Description of problem:
"dnf history undo" is crucial many times and I expect possible undo of last transaction at least. However it's (for me totally impossible) not always possible revert at least last transaction, when you have not set paramter "keepcache=1" inside dnf.conf.
However, parameter "keepcache" is missing in dnf.conf by default. So, should be possible ask users during first update (when parameter keepcache miss) if they want to keep cache (and may notice that sometimes they should clean cache manually) or not and warn about possible future problems? After that, set keepcache inside dnf.conf according to chosen option.
It isn't instrusive solution and I think that could be really very helpful for other people and it can save really lots of time of everyone in future.
No. We cannot do warnings for any option in conf. I propose other solution as we have demand to make keepcache=1 by default.
pkgcachelimit option could erase package over limit if set from time to time.
so by default there will be keepcache=1 and pkgcachelimit=<reasonable_value> set
*** Bug 1211891 has been marked as a duplicate of this bug. ***
I think if clearing cache occurs only at the successful completion of a DNF is would be enough and not needed for "keepcache=1" by default.
Is it possible to fix this in time for Fedora 22? If not, is there an easy workaround? (Maybe set keepcache=1 and implement pkgcachelimit later?)
J. Haas: workaround for this is to set "keepcache=1" by yourself. I know there are a lot of users who would not welcome this change without "pkgcachelimit" option. For example you want to maintain docker images minimal.
*** Bug 1220074 has been marked as a duplicate of this bug. ***
*** Bug 1221062 has been marked as a duplicate of this bug. ***
*** Bug 1220666 has been marked as a duplicate of this bug. ***
I'm not too happy about this bug. Can we change the Version to Fedora 22 and mark it as a regression instead of a future enhancement? This is probably important enough for a blocker, but i would really like to see this fixed soon.
I see there is recently demand for this and normal users are expecting the cache being kept. The background of this change is:
* at first it was completely removed
* then the change was reverted and the option set to off by default (bug 1046244)
The other proposal was to implement `keepcache_after_abort` plugin which would kept packages until next successful operation and possibly will be added to comps in Fedora Workstation.
J. Haas: Who says that keeping cache is the proper solution? That way with each installation packages takes twice as much space on the disk. Setting the option by default to `true` would be easy but we want to find proper solution. Half users want it to `true` the rest to `false`...
(In reply to Jan Silhan from comment #11)
> J. Haas: Who says that keeping cache is the proper solution?
I don't. The main issue is that all downloaded packages are thrown away after some minor error happens during download or installation. Details are in all the bugs that have been duplicated against this bug.

#####

### [Directives]
A – From the dnf keepcache bug discussion, extract the passage starting with "Is it possible" and going on through "docker images minimal.", copying it word for word.
B – In the dnf keepcache bug discussion, rewrite the paragraph beginning "J. Haas: workaround for this" as a short bulleted list that keeps its main facts.
C – Carry on the dnf keepcache bug discussion from its final comment.

### [Stored data]
#####

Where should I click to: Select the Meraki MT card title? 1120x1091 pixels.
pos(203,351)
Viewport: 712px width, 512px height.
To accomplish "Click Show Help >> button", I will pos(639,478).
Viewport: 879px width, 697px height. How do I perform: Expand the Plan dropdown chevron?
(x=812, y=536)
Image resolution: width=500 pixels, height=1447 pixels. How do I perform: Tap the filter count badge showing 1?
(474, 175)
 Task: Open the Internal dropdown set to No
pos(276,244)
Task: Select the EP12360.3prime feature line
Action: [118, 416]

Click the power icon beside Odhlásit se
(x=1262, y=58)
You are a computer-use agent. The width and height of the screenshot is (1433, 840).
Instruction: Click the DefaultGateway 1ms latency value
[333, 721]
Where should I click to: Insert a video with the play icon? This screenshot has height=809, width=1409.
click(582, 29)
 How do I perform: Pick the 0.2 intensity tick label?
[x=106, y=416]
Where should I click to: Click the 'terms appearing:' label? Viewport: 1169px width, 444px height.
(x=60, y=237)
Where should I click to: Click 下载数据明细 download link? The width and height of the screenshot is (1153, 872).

#####

### [Per-task outputs]
A –
Is it possible to fix this in time for Fedora 22? If not, is there an easy workaround? (Maybe set keepcache=1 and implement pkgcachelimit later?)
J. Haas: workaround for this is to set "keepcache=1" by yourself. I know there are a lot of users who would not welcome this change without "pkgcachelimit" option. For example you want to maintain docker images minimal.

B –
- The workaround is to set "keepcache=1" yourself.
- Many users would not welcome this change without a "pkgcachelimit" option.
- Keeping docker images minimal is one example.

C –
Obviously the cache should be cleaned when it's no longer needed (when the installation succeeded or whatever) to not waste huge amaount of disk space. Unless the user explicitly says he want to keep all the cache.
I'm not sure the pkgcachelimit is the right solution, keepcache_after_abort seems to me more useful to me. But I don't want to decide that. I just see, that a lot of users might get angry and frustrated because they will need to redownload huge amounts of updated because of minor installation problems. And yum or aptitude or other package managers handle this case much better.
+1 for keepcache_after_abort solution.
keepcache_after_abort isn't solution (if I understand its behaviour well) when installation is done sucessfully and you find out that updated system/packages are unusable for you - that's why I reported this bug originally.
Clearing cache only after sucessful completion of DNF is pretty peanut solution, which is helpfull only in some cases. 90% cases when I need undo last transaction is after sucessful update.
If you want this as default, ok. But IMO pkgcachelimit has much grater usecase.
There are three requests and I'm afraid we cannot fulfil all of them with a single solution:
* print a warning that if keepcache == 0, Fedora users may not be able to undo transactions
* implement a feature that allows Fedora users undo regardless of the Fedora infrastructure state
* don't re-download (meta)data if a transaction fails
...while it's not acceptable to keep every downloaded package forever...
I think that marking them as duplicates was bit premature.
I see bug 1220074 has been reopened. Maybe move the duplicates and the Fedora 22 discussion there.
I've just upgraded to fc22, and think keepcache=1 should be set by default.
Using yum with many servers on my network, I mounted all of their /var/cache/yum directories to an NFS share on a fileserver to avoid multiple metadata and package downloads.
It worked well. I could update all machines sequentially using a script issuing commands over ssh, and any package was downloaded only once.
DNF does not appear to use the same joined up thinking with a shared /var/cache/dnf.
Without keepcache=1, if any machine cleared the cache afterwards, then another machine would need to redownload it etc.
The other issue appears to be that if one machine is updated and consistent, the next machine to be updated reads the shared cache of the previous, and assumes it is also already updated.
DNF should be able to make use of a shared download and metadata cache, but also track local machine status locally. It doesn't appear to.
AFAIK, /var/cache/dnf is something internal and you are not supposed to access/manipulate it. Maybe you can remove it at most. It's the place where DNF tracks the local machine status locally.
IIUIC,  is going to serve your needs the best.
Then the design of dnf is more flawed than the yum it deprecates!
It is not good for 5 or 50 or 500 linux machines on a network to download the same packages n times.
Each rpm or drpm should be downloaded *once* to be reused among other machines on the network.
If having a really local dir for machine state isn't possible, then local data could be prefixed with $(hostname -s)- on the NFS share, but there would be many files with a 500 machine network.
The dnf cache update service would also need disabling on all but one machine.
I'm not too concerned about what people are "supposed" to do - dictating how programs and users should work is a nono if the paradigm is flawed, regresses a working paradigm and makes workarounds difficult.
Then there's the case of discovering all my complex iptables rules have been replaced and deleted, but I digress. I hope someone will think about these things when upgrading!
Of course no one have ever made a design decision that administrators of 500 machines will be forced to download the same packages n times. The problem is simply that no one have implemented a feature that supports this use case so far. I think that we can track this request in bug 1218415.
I mean bug 1185741.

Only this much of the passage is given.